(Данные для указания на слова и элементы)
◆ ◆ ◆ ◆ ◆ ◆ ◆
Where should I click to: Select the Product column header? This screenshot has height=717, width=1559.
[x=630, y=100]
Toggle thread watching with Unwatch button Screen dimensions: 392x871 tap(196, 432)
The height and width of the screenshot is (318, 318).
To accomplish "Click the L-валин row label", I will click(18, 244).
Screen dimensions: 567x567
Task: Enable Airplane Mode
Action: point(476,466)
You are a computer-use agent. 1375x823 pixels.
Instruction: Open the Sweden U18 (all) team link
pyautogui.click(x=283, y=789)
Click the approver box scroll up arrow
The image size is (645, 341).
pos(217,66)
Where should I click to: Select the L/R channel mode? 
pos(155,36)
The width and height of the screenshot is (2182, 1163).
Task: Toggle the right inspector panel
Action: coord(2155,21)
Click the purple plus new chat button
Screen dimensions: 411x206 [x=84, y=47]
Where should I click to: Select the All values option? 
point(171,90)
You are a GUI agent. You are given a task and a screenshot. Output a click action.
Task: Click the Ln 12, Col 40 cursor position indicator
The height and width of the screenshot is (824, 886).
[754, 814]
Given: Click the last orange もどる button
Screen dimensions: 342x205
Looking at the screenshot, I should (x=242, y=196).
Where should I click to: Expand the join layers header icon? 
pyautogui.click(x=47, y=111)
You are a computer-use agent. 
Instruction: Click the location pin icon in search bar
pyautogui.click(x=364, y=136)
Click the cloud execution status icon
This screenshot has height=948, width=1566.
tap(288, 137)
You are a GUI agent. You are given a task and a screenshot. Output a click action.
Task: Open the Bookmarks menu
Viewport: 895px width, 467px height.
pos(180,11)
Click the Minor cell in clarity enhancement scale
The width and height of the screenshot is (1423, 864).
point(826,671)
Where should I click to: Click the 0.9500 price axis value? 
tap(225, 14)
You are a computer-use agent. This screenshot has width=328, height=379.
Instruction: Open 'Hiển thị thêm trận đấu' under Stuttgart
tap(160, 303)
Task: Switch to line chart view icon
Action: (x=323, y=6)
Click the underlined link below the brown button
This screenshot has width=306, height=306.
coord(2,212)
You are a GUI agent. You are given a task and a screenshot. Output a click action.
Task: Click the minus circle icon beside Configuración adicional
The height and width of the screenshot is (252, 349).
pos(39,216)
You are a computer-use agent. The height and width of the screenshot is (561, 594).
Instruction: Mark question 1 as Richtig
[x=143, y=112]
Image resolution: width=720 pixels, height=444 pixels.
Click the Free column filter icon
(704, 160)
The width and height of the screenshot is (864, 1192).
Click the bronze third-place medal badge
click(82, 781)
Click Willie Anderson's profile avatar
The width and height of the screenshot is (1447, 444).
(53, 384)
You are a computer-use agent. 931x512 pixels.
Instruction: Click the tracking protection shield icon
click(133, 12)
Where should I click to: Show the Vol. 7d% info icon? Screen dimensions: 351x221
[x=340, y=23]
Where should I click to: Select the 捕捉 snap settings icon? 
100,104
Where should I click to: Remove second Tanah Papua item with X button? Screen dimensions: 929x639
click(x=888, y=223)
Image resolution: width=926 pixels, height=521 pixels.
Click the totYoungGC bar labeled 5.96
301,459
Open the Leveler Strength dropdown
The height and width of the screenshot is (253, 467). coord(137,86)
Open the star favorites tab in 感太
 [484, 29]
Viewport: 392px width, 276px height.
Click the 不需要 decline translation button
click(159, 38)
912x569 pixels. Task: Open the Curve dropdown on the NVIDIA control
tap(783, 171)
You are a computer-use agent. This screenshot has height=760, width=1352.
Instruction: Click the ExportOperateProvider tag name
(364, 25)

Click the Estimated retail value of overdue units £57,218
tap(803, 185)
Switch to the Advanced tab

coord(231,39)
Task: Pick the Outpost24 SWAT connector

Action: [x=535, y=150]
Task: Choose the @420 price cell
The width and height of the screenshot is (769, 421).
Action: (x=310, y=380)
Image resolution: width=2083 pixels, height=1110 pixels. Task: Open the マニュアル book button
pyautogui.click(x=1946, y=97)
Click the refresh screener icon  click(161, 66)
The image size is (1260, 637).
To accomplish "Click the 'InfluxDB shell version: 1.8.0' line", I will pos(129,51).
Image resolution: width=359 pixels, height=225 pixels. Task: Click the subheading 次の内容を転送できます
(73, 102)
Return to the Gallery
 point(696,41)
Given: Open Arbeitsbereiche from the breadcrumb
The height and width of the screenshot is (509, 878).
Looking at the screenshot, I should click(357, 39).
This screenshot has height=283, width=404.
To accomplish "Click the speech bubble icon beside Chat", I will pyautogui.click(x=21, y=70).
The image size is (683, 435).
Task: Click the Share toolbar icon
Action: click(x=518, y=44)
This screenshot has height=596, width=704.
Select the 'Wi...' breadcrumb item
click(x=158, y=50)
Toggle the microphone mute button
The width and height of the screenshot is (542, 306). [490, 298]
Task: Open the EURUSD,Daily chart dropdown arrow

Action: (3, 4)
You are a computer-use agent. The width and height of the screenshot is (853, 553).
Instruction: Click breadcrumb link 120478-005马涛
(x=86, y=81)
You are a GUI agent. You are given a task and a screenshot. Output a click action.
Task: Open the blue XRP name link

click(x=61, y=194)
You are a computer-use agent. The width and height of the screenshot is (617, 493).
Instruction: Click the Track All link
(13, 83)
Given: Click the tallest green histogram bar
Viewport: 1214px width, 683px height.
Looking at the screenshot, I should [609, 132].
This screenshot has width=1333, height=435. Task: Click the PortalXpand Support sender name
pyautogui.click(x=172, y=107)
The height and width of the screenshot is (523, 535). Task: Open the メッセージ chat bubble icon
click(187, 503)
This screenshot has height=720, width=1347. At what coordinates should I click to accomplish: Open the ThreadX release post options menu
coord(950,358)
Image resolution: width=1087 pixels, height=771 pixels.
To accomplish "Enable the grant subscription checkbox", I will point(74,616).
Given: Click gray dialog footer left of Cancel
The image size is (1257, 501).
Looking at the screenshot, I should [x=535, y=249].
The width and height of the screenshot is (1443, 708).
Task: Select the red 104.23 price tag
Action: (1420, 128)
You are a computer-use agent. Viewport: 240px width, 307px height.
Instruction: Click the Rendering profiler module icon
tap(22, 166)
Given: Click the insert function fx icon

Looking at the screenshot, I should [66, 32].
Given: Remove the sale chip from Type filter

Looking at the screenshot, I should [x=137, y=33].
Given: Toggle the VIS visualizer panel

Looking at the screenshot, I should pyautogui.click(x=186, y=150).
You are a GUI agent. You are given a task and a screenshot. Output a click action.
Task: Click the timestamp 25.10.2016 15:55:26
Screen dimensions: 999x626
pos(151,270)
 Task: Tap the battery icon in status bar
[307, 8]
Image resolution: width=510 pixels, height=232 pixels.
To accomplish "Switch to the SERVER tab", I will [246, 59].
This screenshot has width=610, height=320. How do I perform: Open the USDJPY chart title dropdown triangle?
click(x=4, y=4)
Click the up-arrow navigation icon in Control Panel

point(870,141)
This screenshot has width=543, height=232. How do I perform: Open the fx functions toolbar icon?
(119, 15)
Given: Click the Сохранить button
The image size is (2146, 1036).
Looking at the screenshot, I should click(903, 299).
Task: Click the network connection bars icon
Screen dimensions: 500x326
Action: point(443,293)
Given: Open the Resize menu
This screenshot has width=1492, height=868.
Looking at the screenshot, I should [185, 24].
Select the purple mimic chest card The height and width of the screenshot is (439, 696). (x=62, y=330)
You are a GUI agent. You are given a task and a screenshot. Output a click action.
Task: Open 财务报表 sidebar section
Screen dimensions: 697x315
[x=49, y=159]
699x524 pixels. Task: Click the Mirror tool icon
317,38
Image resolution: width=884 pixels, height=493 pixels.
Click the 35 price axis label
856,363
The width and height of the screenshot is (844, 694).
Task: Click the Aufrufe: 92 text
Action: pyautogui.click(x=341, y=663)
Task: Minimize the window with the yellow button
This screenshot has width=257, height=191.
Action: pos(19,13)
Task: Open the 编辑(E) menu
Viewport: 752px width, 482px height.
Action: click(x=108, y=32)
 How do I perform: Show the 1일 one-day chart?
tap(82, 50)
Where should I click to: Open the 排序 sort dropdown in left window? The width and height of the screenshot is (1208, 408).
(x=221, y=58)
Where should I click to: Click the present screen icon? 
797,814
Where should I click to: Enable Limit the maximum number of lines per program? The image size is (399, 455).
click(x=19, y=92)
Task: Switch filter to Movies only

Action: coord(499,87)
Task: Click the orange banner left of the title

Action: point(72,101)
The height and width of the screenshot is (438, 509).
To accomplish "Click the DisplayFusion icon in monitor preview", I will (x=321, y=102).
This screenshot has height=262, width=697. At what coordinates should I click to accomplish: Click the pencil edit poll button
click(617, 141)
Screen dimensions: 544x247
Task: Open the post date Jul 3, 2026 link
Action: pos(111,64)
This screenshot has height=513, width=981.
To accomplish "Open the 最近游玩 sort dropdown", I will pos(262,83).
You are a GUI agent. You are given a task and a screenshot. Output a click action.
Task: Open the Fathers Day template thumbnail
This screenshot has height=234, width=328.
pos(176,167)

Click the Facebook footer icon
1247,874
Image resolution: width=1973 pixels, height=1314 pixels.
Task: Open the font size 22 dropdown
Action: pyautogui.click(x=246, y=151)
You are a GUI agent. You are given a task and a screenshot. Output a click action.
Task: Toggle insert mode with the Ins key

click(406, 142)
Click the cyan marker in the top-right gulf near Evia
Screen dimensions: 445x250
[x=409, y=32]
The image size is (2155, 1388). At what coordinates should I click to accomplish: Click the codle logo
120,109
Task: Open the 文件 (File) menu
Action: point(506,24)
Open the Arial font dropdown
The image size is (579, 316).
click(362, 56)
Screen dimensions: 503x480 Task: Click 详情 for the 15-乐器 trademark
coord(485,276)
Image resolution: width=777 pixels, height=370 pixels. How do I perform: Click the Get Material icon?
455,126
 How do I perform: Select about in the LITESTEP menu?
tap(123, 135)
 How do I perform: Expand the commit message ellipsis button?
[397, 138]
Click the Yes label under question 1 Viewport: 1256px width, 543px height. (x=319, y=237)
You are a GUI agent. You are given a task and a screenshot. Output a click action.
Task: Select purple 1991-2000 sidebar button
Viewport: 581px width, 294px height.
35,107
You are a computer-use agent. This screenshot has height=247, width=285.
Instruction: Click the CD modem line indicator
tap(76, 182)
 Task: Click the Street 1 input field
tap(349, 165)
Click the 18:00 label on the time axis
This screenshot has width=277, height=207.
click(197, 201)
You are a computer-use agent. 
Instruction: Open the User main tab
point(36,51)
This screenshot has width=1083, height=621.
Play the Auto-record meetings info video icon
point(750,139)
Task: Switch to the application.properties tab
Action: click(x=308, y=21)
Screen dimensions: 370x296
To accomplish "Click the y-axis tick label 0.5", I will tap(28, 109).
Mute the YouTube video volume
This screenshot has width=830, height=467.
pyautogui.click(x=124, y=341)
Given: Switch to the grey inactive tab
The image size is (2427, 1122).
◆ ◆ ◆ ◆ ◆ ◆ ◆
* **Задание**: Перепишите строки, начиная со строки, где есть "Given: Click the Сохранить button", и заканчивая строкой, где есть "Select the purple". Замените в них "Resize" на "View", а всё остальное оставьте без изменений.

* **Решение задания**:
Given: Click the Сохранить button
The image size is (2146, 1036).
Looking at the screenshot, I should click(903, 299).
Task: Click the network connection bars icon
Screen dimensions: 500x326
Action: point(443,293)
Given: Open the View menu
This screenshot has width=1492, height=868.
Looking at the screenshot, I should [185, 24].
Select the purple mimic chest card The height and width of the screenshot is (439, 696). (x=62, y=330)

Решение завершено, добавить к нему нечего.